L’alerte a été donnée par l’interprofession de l’élevage : l’outil de calcul récemment dévoilé par l’Ademe en vue d’établir un affichage environnemental au niveau national ne répondrait toujours pas aux critiques répétées depuis plusieurs mois. Même s’il s’agit d’une méthode destinée à évoluer, s’agace Interbev, le poulet brésilien conventionnel obtiendrait d’après les premières simulations une meilleure note que le bœuf français bio. « La méthode, même complétée avec ces indicateurs complémentaires, n’est pas satisfaisante pour la filière élevage et viande », conclut l’interprofession. Les critiques visent encore sur le fond l’analyse du cycle de vie (ACV), prépondérante dans les calculs. Les indicateurs complémentaires sur la diversité, les infrastructures agroécologiques ou les méthodes d’élevage, ne seraient toujours pas assez forts pour compenser l’ACV et le poids accordé au climat, à hauteur de 21 % contre 12,5 % pour la biodiversité. Or, il s’agissait là d’un enjeu central pour cette nouvelle méthode : corriger les défauts de l’analyse de cycle de vie jugée trop centrée sur le carbone, pour valoriser les autres bénéfices environnementaux des produits agricoles, notamment la protection des prairies par le pâturage. « Nous avons conscience des effets de la viande sur le climat, mais notre problématique est de pouvoir accompagner les progrès dans les filières, et de valoriser les produits français », détaille Interbev. Pour éviter que tous les produits carnés aient systématiquement la pire note, l’une des pistes pourrait consister, selon Interbev, à « réfléchir aux catégories ». Les produits seraient comparés au sein d’une même catégorie, avec par exemple des échelles de notes différentes pour la viande et les légumes.

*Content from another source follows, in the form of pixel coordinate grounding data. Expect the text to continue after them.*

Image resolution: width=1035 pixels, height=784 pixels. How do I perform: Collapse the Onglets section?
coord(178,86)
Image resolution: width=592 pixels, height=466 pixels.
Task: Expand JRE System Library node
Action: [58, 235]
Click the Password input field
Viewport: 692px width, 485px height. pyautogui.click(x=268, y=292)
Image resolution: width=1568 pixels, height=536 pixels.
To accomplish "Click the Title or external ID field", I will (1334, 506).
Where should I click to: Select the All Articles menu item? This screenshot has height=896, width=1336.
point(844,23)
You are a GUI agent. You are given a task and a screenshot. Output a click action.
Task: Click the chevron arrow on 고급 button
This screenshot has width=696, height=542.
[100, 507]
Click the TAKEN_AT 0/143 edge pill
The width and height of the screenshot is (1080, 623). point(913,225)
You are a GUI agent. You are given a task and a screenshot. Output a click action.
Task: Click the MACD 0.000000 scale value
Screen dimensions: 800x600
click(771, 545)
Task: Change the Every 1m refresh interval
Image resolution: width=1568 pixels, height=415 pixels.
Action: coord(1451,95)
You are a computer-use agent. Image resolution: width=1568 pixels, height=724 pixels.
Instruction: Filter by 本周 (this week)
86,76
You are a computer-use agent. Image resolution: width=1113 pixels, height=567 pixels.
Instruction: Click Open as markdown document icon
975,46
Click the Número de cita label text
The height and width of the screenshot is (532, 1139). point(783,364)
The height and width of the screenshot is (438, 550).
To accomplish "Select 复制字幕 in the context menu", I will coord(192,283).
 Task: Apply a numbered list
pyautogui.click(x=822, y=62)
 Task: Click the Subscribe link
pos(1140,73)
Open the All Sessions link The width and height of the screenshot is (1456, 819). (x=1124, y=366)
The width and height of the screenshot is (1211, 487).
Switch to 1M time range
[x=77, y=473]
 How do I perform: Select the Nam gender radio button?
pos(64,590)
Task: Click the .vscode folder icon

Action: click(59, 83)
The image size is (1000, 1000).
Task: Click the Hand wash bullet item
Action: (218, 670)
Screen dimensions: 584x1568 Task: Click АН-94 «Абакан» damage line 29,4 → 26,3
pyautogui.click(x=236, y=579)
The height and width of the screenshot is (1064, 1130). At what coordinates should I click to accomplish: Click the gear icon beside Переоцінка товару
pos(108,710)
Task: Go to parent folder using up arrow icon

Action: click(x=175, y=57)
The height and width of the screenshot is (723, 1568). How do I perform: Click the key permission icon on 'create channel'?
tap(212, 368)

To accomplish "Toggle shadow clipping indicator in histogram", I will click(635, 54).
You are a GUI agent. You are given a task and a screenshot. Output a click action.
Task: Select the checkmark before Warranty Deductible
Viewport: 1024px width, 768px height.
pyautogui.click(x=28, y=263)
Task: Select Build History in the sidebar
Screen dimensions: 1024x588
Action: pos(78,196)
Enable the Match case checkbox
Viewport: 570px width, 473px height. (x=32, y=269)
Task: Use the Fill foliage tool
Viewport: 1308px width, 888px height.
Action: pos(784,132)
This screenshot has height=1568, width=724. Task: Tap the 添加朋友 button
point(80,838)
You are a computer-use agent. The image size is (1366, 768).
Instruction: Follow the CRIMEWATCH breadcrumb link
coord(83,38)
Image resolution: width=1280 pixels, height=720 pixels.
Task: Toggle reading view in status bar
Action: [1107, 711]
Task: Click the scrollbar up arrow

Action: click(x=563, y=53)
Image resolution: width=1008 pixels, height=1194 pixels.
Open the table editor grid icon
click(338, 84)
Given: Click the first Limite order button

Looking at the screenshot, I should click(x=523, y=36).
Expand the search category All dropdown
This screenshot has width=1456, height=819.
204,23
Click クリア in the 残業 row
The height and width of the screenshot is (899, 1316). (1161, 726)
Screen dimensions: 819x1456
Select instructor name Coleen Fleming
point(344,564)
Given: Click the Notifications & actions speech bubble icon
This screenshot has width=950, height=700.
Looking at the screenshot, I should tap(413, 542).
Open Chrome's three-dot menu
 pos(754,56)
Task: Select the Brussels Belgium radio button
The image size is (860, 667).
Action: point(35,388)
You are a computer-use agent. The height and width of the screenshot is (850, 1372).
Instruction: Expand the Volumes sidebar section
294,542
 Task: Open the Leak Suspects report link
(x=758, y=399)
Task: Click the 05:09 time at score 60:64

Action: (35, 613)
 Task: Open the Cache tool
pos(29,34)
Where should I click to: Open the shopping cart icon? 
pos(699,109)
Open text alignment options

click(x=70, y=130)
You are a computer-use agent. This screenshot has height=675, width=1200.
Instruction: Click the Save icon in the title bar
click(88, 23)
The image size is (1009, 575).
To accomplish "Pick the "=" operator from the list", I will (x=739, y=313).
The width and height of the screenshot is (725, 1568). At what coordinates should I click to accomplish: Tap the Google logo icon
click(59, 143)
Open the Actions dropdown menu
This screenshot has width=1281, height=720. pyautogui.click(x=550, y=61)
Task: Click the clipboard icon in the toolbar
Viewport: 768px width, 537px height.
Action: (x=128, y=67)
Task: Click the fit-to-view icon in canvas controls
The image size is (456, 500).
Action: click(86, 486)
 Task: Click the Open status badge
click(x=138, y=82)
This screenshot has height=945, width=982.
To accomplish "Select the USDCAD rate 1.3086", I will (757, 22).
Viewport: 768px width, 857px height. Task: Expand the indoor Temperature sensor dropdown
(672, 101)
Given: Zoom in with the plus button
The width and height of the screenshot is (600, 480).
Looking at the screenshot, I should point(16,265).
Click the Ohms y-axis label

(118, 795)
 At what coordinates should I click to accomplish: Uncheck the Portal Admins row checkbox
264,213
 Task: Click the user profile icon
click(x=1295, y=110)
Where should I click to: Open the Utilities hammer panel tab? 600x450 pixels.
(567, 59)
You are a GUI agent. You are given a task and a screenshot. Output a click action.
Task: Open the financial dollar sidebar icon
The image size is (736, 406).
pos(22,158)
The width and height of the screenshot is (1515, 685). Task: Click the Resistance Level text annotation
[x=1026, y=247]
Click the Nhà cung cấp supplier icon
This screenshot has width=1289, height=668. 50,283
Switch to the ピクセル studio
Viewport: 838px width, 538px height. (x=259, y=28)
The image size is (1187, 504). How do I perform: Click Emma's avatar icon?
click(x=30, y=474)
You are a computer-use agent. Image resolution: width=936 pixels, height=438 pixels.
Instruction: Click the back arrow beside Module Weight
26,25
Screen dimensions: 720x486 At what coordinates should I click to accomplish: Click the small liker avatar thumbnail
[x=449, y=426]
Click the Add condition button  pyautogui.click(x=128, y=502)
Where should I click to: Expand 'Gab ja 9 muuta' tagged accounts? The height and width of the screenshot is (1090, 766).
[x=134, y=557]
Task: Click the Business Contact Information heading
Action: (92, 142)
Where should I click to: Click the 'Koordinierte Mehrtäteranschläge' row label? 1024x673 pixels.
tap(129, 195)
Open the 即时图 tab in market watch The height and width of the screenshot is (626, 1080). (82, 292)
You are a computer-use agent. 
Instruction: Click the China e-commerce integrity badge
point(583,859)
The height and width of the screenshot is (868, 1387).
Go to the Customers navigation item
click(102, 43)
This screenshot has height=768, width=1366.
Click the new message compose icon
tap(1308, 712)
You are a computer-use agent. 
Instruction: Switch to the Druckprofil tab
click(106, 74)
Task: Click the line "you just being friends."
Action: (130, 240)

La FNSEA demande un affichage européen
Dans l’avis du Conseil national de l’alimentation dédiée à la future stratégie nutrition climat (SNANC), les acteurs du syndicalisme agricole majoritaire renouvellent plus largement leurs critiques. Pour la FNSEA, l’affichage ne doit ainsi pas être rendu obligatoire avant d’avoir été « harmonisé à l’échelle européenne ». Et de rappeler que « l’étiquetage des modes d’élevage n’entre pas dans les objectifs de l’affichage environnemental ». La coopération agricole, en écho aux reproches d’Interbev, estime de même que l’affichage qui s’appuie sur une unité fonctionnelle massique, c’est-à-dire un bilan par kilo de produit, doit évoluer « vers l’utilisation d’une unité fonctionnelle nutritionnelle ». Nicole Darmon, directrice de recherche à l’Inrae, prévient même que l’affichage pourrait induire des effets pervers », puisque « les aliments ayant le plus faible impact environnemental ne sont pas les plus vertueux sur le plan de la santé ».